CANBERRA, Australia (AP) – Sentencing for Australian David Hicks, the first person to plead guilty to terrorism before a U.S. military commission, could vary widely, Australia’s top legal official said Friday, while another minister said it could be as short as time already served.
Attorney-General Phillip Ruddock, the government’s senior legal officer, said the government did not know what the sentence would be for Hicks, a 31-year-old Muslim convert accused of joining al-Qaida during the U.S.-led invasion of Afghanistan.
Hicks is appearing before a military judge Friday to enter his guilty plea under oath. Because of the plea, a prosecutor said Hicks faced “substantially less” than the 20 years previously flagged.
Ruddock said the military commission had ultimate say over
the sentence. “The penalty could vary very considerably,” he told Sky News. “That’s a matter that’s determined by the commission.”
A military judge at Guantanamo Bay, Marine Corps Col. Ralph Kohlmann, said Friday during Hick’s hearing that a plea bargain will limit the sentence to a maximum of seven years in prison.
The plea agreement also calls for an unknown portion of the sentence to be suspended.
The agreement calls for Hicks to be returned to Australia within 60 days of his sentencing, which is expected within days.
The U.S. government had previously agreed to let him serve any sentence in Australia.
Another Australian Cabinet-level official, Employment Minister Joe Hockey, said the five years Hicks has already spent at the Guantanamo Bay prison would probably be taken into account. “There might not be a custodial sentence that comes out of it so he might come back here and be set free,” Hockey told Seven Network television.

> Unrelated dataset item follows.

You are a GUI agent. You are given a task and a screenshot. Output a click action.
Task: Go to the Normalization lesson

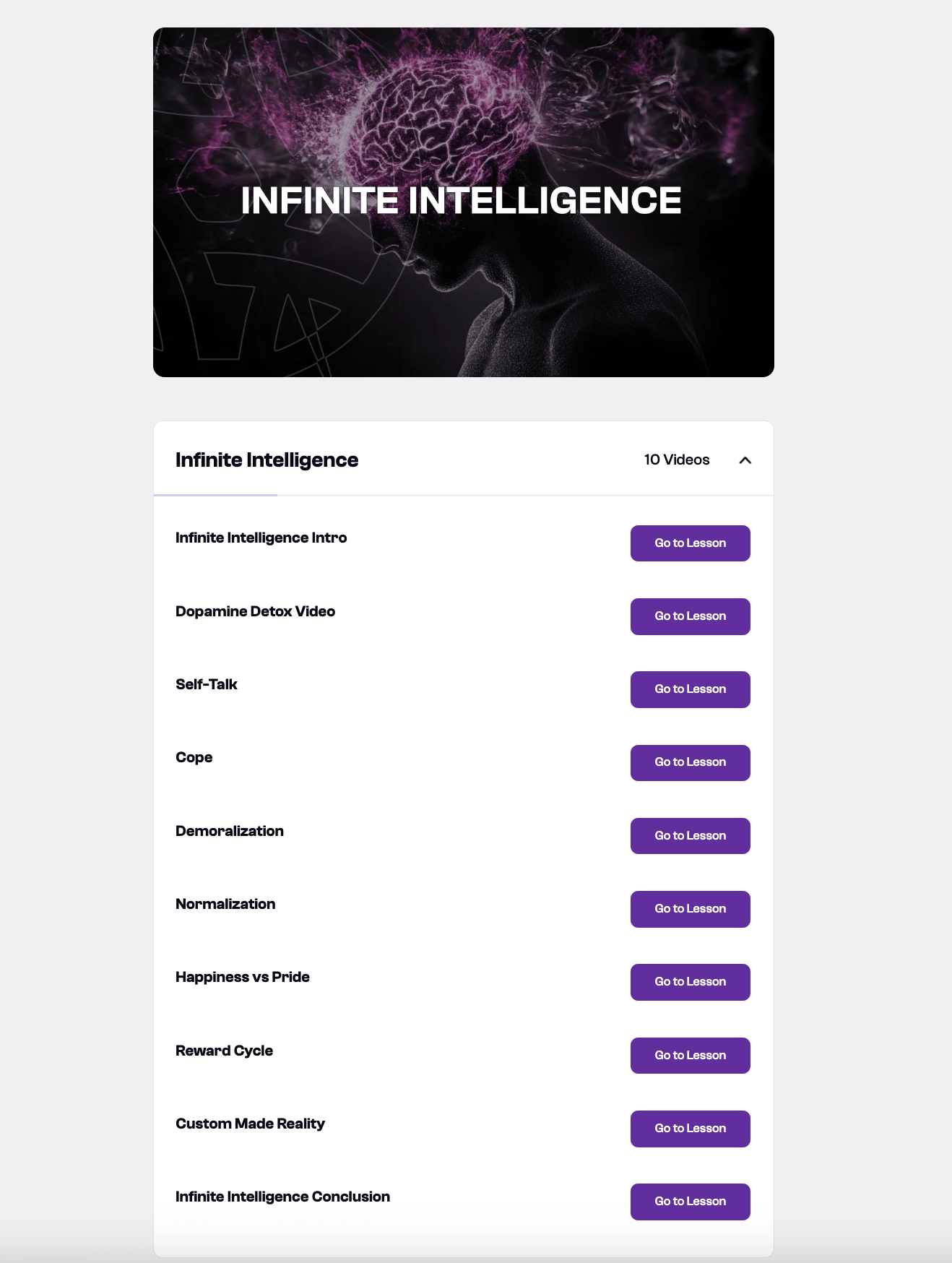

Under a prisoner-exchange agreement between the U.S. and Australia, Hicks would serve any sentence in a prison in his home town of Adelaide.
The Australian government does not have the discretion to reduce the sentence imposed by the American military, but Hicks’ father, Terry Hicks, has proposed court challenges in Australia to the legality of his detention. However, a short custodial sentence could circumvent such a challenge and neutralize Hicks’ detention as an issue in federal elections due late this year.
In a report citing unnamed government sources, The Sydney Morning Herald newspaper said Thursday that Hicks was expected to spend about a year in an Australian prison. Prime Minister John Howard, a staunch ally in the U.S.-led war on terror, has long rejected pressure for Hicks to be repatriated despite legal and human rights groups condemning the military commission system as unfair.